Tamara Peña, president of Violetas LGBTI+, visited the set of LOVE TV, the exclusive content channel of the Isla Bonita Love Festival, this Tuesday to talk about the challenges faced by the collective in the context of interviews, talks and events of the festival’s social week.

During her interview for LOVE TV, the president of the main group on the island tells us that the LGTBI+ population on the island is still facing discriminatory acts. Through specific situations that the association has dealt with, she explains the case of a couple of women from La Palma who have had problems registering their baby because the name chosen ‘they don’t know if it is a boy or a girl’.

The couple, who had chosen a non-binary name for their baby, contacted the Violetas collective, which provided counselling services so that the mothers could exercise their right to register a non-binary name.

Tamara Peña reports that the ‘calls for help’ from people in the collective ‘are continuous’. ‘People face bullying at work, not getting a job because they are trans… This happens all over the world and here on La Palma as well’, she adds.

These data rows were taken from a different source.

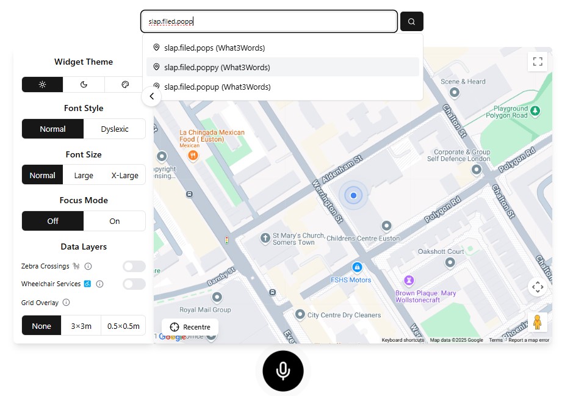This screenshot has height=396, width=562.
Task: Click the Recentre button
Action: (x=190, y=327)
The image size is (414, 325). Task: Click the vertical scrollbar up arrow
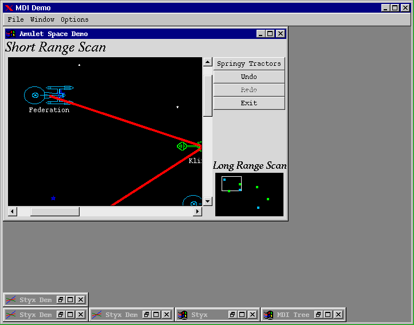coord(208,62)
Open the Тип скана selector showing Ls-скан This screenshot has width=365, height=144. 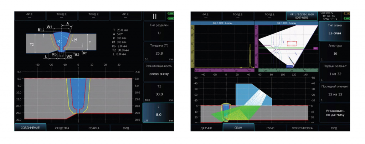(334, 30)
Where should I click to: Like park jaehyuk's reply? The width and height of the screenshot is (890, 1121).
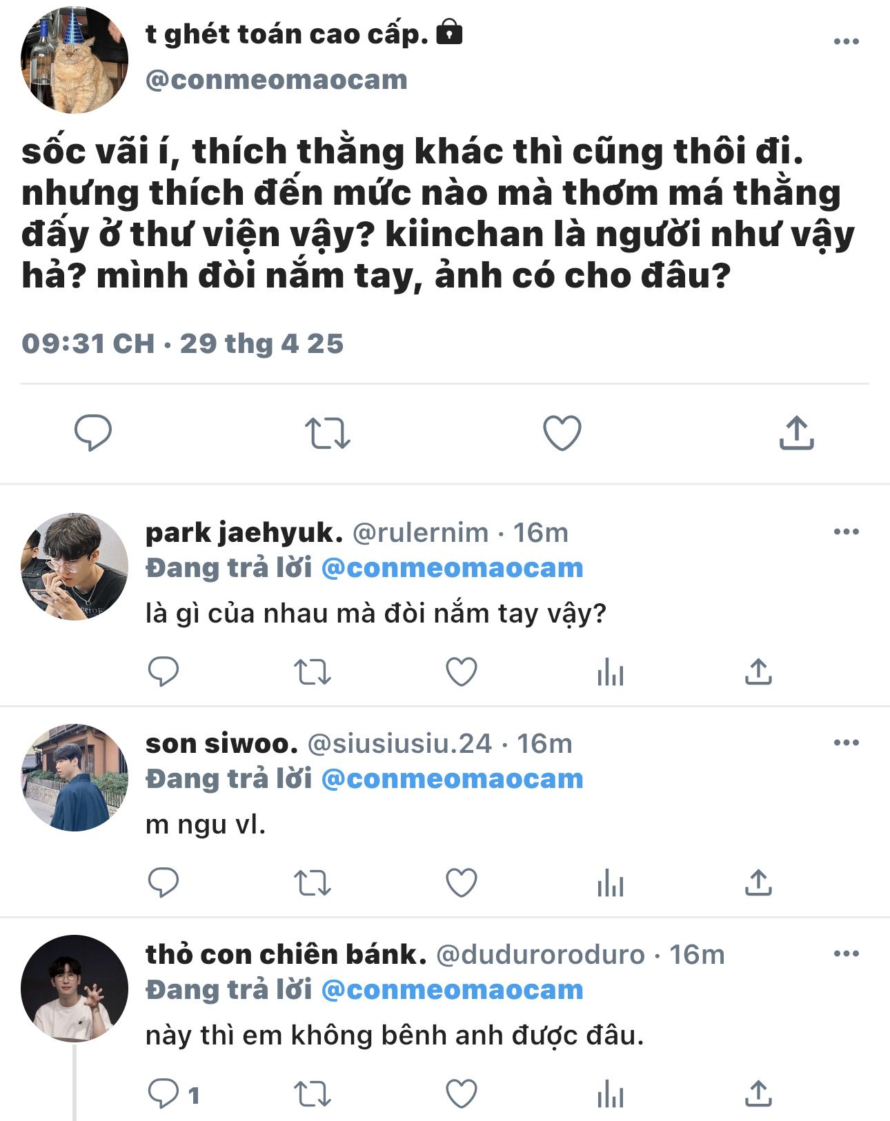[462, 671]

The president of Violetas also addressed the issue of how sexilio, a phenomenon whereby people are forced to leave their village or environment because of LGTBIphobic discrimination, is experienced on the island. ‘Through a study we conducted, we know that it is something that is happening. From this study came the sexilio: people who don’t feel good here, who can’t be, who don’t feel free and go to a place where they can go unnoticed’, she explains.

Along the same lines, Peña also discussed which measures or policies make one place safer than another, given that in this study there was also a part of the population that considered some areas of the island to be safer. In other words, ‘the more visible you are, or the more impact the activities you carry out as a council have, the safer people may feel’.

The activist affirms that, in general, ‘if I see a flag in a bar or in a town hall, or if I see that they are doing an event that is for me – because, again, what is not named does not exist – maybe I think that people are at least talking about people like me’.

On the future challenges for the collective, the president considers that these include growing, educating and having more spaces for LGBTI+ people.